Okay I am 22 and so is my boyfriend, we have been together around 2 years. Relationships has had some rocky parts, but for the most part we are best buds. So Friday, we have relations, and he goes soft. He was pretty drunk so I was like whatever and went to sleep. He got mad at me the next day, and said I should finish what I start. Cool, I let that one slide even though I felt it was really his fault. So saturday he gets COMPLETELY plastered, and we try again. Well he was HURTING ME (and believe me I am no punk) and I wasn't really saying anything becuase Ijust wanted him to be happy, but when he asked me if I needed a break I said yes.

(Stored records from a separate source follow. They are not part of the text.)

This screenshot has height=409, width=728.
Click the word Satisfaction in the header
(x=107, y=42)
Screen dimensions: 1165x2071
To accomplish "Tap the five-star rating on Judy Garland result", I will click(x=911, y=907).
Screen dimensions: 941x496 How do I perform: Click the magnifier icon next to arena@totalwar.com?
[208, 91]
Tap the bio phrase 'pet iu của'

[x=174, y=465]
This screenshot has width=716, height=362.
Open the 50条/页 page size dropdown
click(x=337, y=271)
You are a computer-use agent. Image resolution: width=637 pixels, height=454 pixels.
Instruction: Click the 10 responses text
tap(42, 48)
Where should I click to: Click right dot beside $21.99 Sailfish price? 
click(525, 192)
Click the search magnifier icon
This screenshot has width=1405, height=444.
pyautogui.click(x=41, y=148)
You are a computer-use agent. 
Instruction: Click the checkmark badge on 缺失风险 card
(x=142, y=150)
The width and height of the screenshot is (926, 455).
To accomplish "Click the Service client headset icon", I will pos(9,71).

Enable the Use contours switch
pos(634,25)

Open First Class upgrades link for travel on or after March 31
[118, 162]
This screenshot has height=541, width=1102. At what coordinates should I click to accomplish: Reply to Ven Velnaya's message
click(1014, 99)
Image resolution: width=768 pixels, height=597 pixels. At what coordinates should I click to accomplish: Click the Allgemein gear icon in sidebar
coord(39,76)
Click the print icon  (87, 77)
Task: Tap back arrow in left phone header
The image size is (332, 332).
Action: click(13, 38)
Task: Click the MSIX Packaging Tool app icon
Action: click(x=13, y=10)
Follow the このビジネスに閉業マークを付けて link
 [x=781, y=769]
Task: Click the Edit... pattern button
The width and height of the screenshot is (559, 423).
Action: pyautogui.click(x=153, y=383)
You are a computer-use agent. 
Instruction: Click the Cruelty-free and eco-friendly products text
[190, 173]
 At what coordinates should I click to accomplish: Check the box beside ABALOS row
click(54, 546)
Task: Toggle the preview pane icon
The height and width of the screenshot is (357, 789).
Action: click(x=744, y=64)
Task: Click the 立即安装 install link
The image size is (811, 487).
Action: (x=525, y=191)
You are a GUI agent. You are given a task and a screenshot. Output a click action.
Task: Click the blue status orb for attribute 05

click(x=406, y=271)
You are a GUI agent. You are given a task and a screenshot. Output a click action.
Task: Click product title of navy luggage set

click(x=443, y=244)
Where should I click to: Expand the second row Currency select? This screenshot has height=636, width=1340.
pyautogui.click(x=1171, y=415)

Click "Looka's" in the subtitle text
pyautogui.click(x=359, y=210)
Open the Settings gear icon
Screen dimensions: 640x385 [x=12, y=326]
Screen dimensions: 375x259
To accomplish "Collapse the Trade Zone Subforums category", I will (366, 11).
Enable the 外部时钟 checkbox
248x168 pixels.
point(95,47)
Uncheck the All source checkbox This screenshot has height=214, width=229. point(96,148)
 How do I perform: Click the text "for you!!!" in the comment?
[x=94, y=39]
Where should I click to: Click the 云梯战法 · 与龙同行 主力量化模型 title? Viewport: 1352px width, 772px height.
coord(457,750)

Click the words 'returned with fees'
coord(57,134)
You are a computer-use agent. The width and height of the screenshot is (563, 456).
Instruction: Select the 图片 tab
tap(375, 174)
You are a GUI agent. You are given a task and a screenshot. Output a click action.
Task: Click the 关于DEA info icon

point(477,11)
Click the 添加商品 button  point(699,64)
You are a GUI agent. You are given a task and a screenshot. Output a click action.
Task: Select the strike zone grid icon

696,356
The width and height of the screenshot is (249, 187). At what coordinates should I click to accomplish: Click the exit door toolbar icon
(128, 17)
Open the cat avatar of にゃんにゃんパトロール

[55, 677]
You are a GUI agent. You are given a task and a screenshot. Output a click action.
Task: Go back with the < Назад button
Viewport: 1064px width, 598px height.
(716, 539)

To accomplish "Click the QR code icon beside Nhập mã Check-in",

Well HE passes out, so I go to sleep too. he wakes me up yelling at like 4 am, bout how I do not even try to make him c*m. I say whatever and I go to sleep. So, LAST night, i was like fine, I am going to pull out ALL The stops. I mean I was in the little outfit, had the sexy music on, I give him a little oral, i give him a little dance,
Additional Details
28 minutes ago
and then I twerk it (not trying to be graphic but I want you to know i am working hard here), well of course he had been drinking on and off all day(a large beer and like 2 STRONG margaritas), he seemed to be enjoying it, then his face changes and he goes limp.
He text messages me later saying that if this cycle does not stop he will leave me!!!
What the HELL is going on here? What am I doing? Is this him? Is it me?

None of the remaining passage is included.